There’s something odd going on here, because usually I would have thought that the Daily Mail would have been one of the first to complain if someone who had lost a discrimination case against a private employer should try get the European Court of Human Rights to rule that our domestic equality law breached the European Convention on Human Rights and had to be changed and made even more restrictive. That isn’t usually the sort of thing they are in favour of. Fip Chart Fairy Tales has covered this issue in some depth and is well worth reading.
Human Rights law is different from normal discrimination law. It has different principles and a different case law history. The Mail seems incensed that the UK Government is arguing that people could choose to resign if their religious beliefs conflicted with the needs of their job. But if we are dealing with human rights law then surely that is a relevant consideration? To what extent should human rights law restrict contracts of employment freely entered into? Normally it is papers like the Mail who are arguing that the human rights agenda has gone too far. Its a little odd to see them so sympathetic to cases that rely on overturning previous case law and extending the reach of human rights law in the workplace.
In legal terms, Eweida’s case is not so different from the case of Azmi v Kirklees which involved a Muslim teaching assistant wearing a veil whenever a male teacher was present. She lost her case on the issue of justification. There was less public clamour about that case which did not go to the European Court of Human Rights. At the time, the Daily Mail said this:
But there has to be give and take on both sides. And the bounds of common sense are stretched to breaking point when a Muslim teacher insists on the full veil, which inevitably makes it more difficult to communicate with her pupils.

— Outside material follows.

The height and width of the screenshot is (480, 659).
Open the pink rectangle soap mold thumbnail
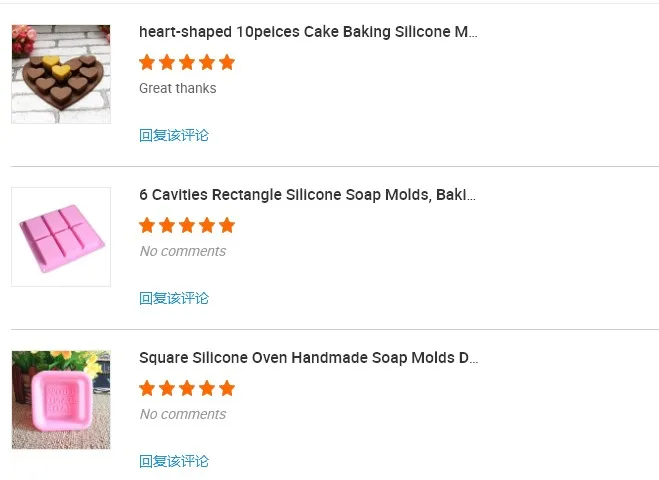[61, 237]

Aishah Azmi?s insistence on her ‘rights’, even in inappropriate circumstances only serves to exacerbate community tensions
The sentiment behind this is not so very different from what James Eadie QC (for the Government) is quoted by the Mail as saying in Strasbourg:
‘Everyone has the right to express their beliefs, including the right to display religious symbols, but not an absolute right or a right without limits. That does not mean that in their professional sphere anyone can manifest their religious belief in any way they choose.’
I think its a bit difficult to disagree with that. If this case were concerned with a different religion, I think lots of people now supporting Eweida and Chaplin would think so too.
So even if you are sympathetic to Eweida and Chaplin, that should not mean that you want the ECHR to rule in their favour. The Daily Mail and those who have cheered the cases on from the sidelines should be careful what they wish for. If they win, then that will mean that it will be harder for employers to assert the needs of their business when there is a conflict with the religious needs of the employee. Very few of the cases which follow will be about cross wearing, because most employers simply don’t care about small necklaces. The cases will be about working time (sabbath observance, religious holidays), headscarves and veils, retail workers handling meat products or alcohol, or employees with a philosophical objection to a particular part of their job.